Kerwin looked away, slurped a sip from his laughing glass. “We kind of used to fool around with stuff together. Piano, drums, anything we could get our hands on when we were younger.”
“Yeah,” agreed Seeth, “but that was a long time ago.”
“Long time ago.” Kerwin found himself nodding. “We don’t get together much anymore. Kinda gone off in different directions.”
“Hey, that’s, like, sad. I mean, it’s nothing to me, but it’s like the stuff you see on TV; childhood buddies not getting along anymore, stuff like that.”
Seeth let out a single, sharp laugh, as much bark as anything else. He grinned nastily. “Childhood buddies, hell.” He nodded at Kerwin. “That Yuppie jerk is my brother.”
Kerwin glared across at him. “Who you calling a jerk, joke? Look at yourself. You don’t even look like a human being anymore. You fit right in with all the other aliens.”
“Hey, buddy boy, I don’t need definitions of what’s human from the likes of you.”
Miranda’s eyes darted from one young man to the other. “No kidding? You two are really, like, brothers, huh? I mean, same parents and like that?”
“Can’t you tell, sweetnails? Ain’t it obvious?”
She frowned uncertainly. “Not really.”
Kerwin let out a snort of disgust. “This little twerp could’ve been something. Lawyer, doctor, engineer—his SAT scores were out of sight. Back before he fried his brains with that music and started hanging around with animals.”
“That’s me, man.” Seeth leaned back in his chair and grinned proudly. “I was gonna be a lawyer, but I got saved.”
“Sure you did. Born again ape-man.”
The grin vanished. “Shut up, Jack. Just shut up. I do what I want when I want to. People take me as I am. I don’t have to wear any phoney suit-and-tie uniform so’s I look nice and safe like everybody else. I don’t have to kiss—“
“That’s enough, guys,” Miranda interrupted. “I mean, I just wanted to make sure you were re
ally related. Besides, you’re upsetting Izmir.”
Both men glanced in the Astarach’s direction. Izmir continued to hold his chair shape.
“He doesn’t look any different to me,” Kerwin told her dubiously.
“Well, it’s just like, I mean, I can almost sense stuff inside him. Not like he’s got a mind or anything. Just sorta like vibrations and things. I thought I sensed something like that just now. I don’t think he likes arguing and dissension.
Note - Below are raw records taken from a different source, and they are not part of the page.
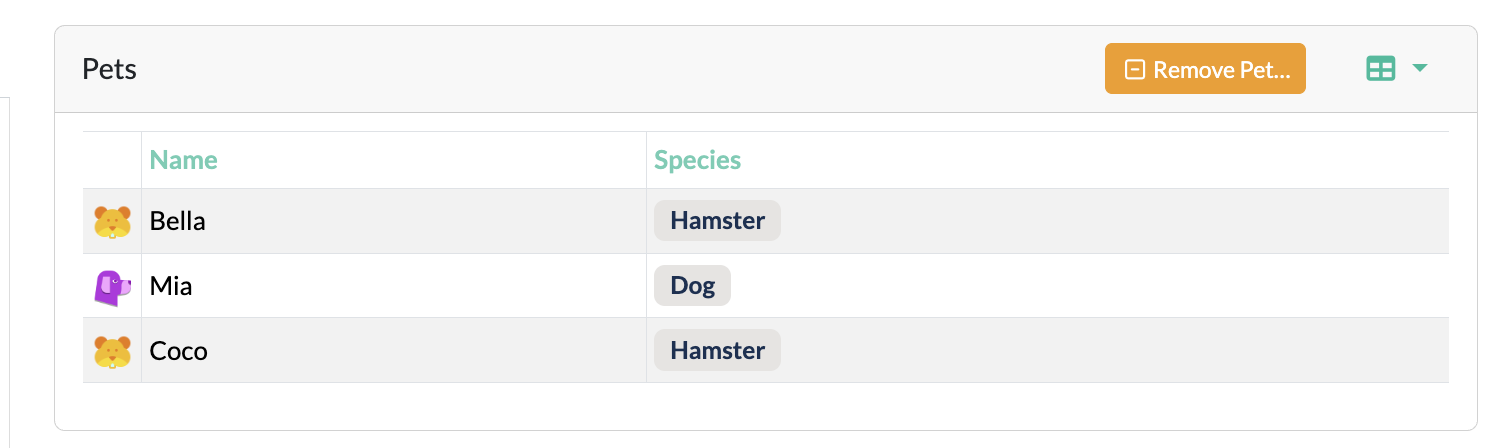Image resolution: width=1490 pixels, height=448 pixels.
Task: Click the empty header cell above icons
Action: (112, 160)
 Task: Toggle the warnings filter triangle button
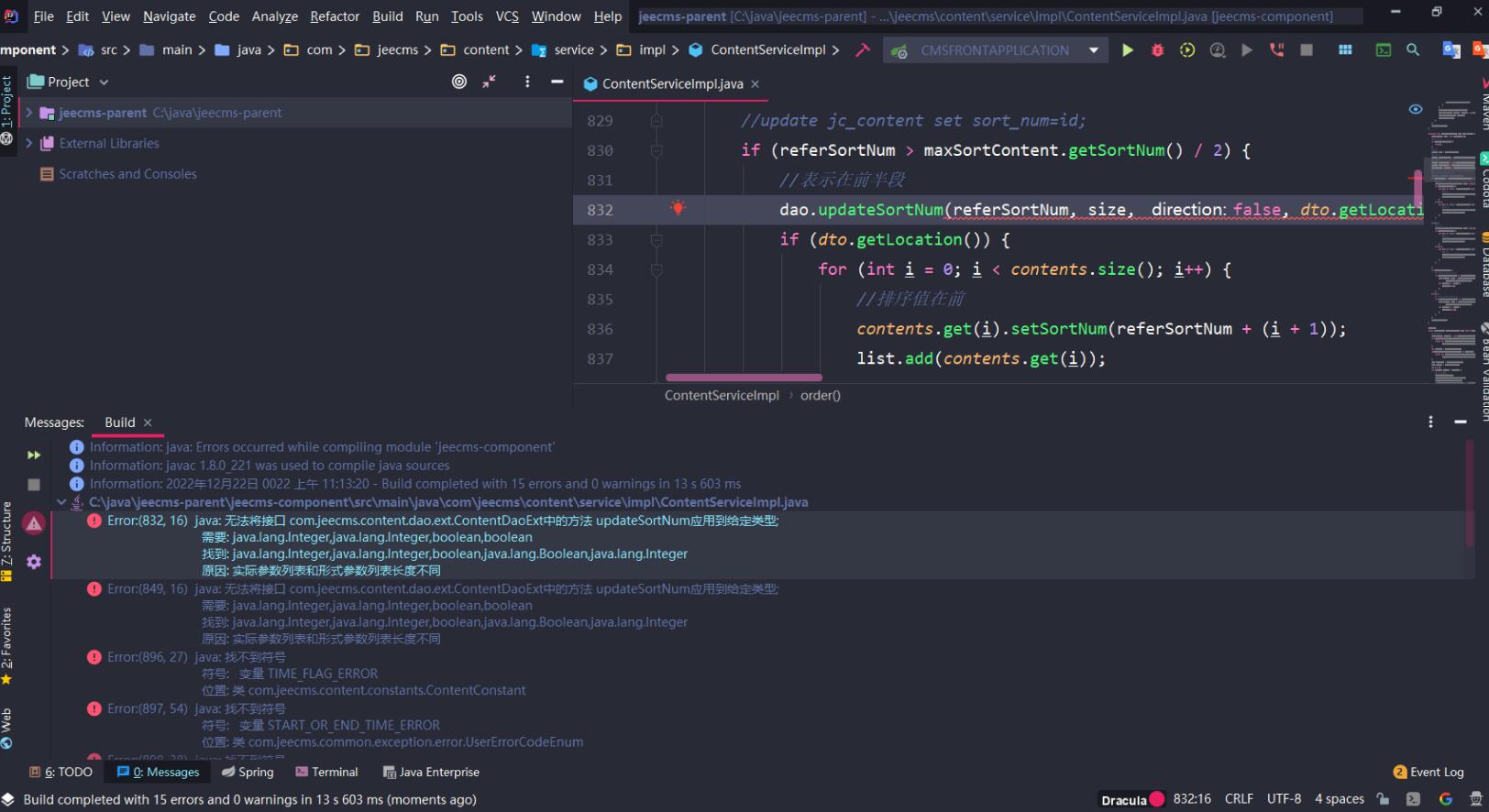tap(34, 523)
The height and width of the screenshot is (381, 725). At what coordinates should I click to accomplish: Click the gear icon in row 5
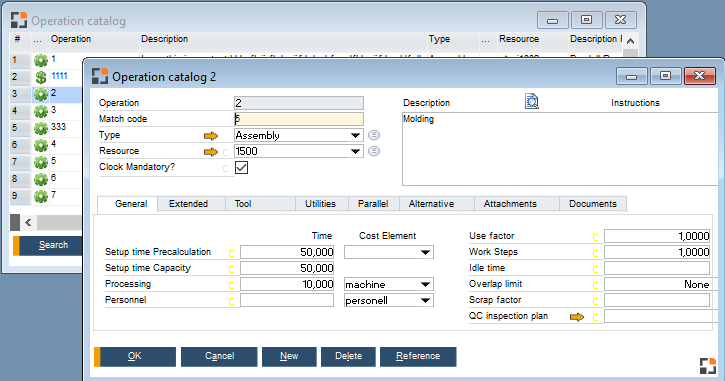coord(41,128)
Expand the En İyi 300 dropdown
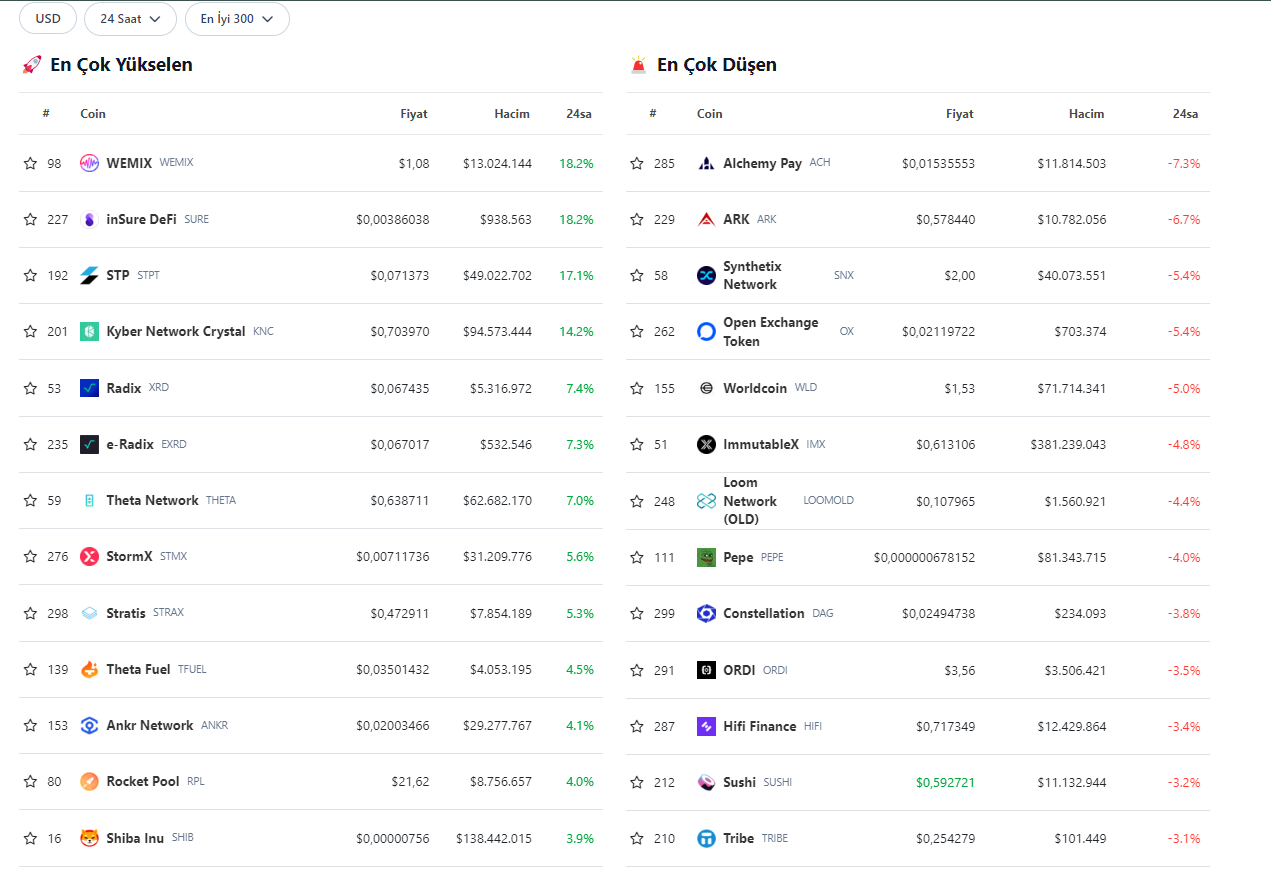 237,19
I think he likes neatness and order.”
“Sure he does,” said Seeth. “That’s why he changes his shape every ten minutes.”
“But each new shape is ordered.”
Seeth patted her hand reassuringly. “It’s all right, good lookin’. This is probably more complicated than anything you’ve ever had to deal with, right? So it’s only natural you’d be feeling a little weird about stuff.” When she didn’t object to his patting her hand he tried to pat her shoulder. She frowned at him disapprovingly and edged away.
“Watch the hands, I mean, like, this is a public place and all. They probably have laws about stuff like that.”
“Like what? You putting me on?” He gestured at the street. “What’s public about this? We’re the only chimps in this circus. We could probably do it here on top of the table and nobody’d even blink. They probably wouldn’t even know what we were doing.”
Kerwin probably should have kept his mouth shut, but he didn’t. “Give it a rest, Seeth. Besides, we’ve got enough of this money-stuff to last us for a while. We don’t need to do any more exhibitions. If we got any kind of reaction out of these creatures from the sight of your naked body it’d probably be laughter.”
Seeth went for his throat, right across the table. Izmir skittered aside on his three chair legs while Miranda just sighed and leaned clear. Dishes, bread, jams, spreads, meat, drinks and alien silverware went flying. None of it touched her, of course. A few fortunates like Miranda were born encased in invisible force fields. Stains and slop never soiled them. One of the miracles of natural physics that even Einstein couldn’t explain. Like color and taste and weak forces, it was right up there with the most esoteric nuclear theories. The dirt repellers.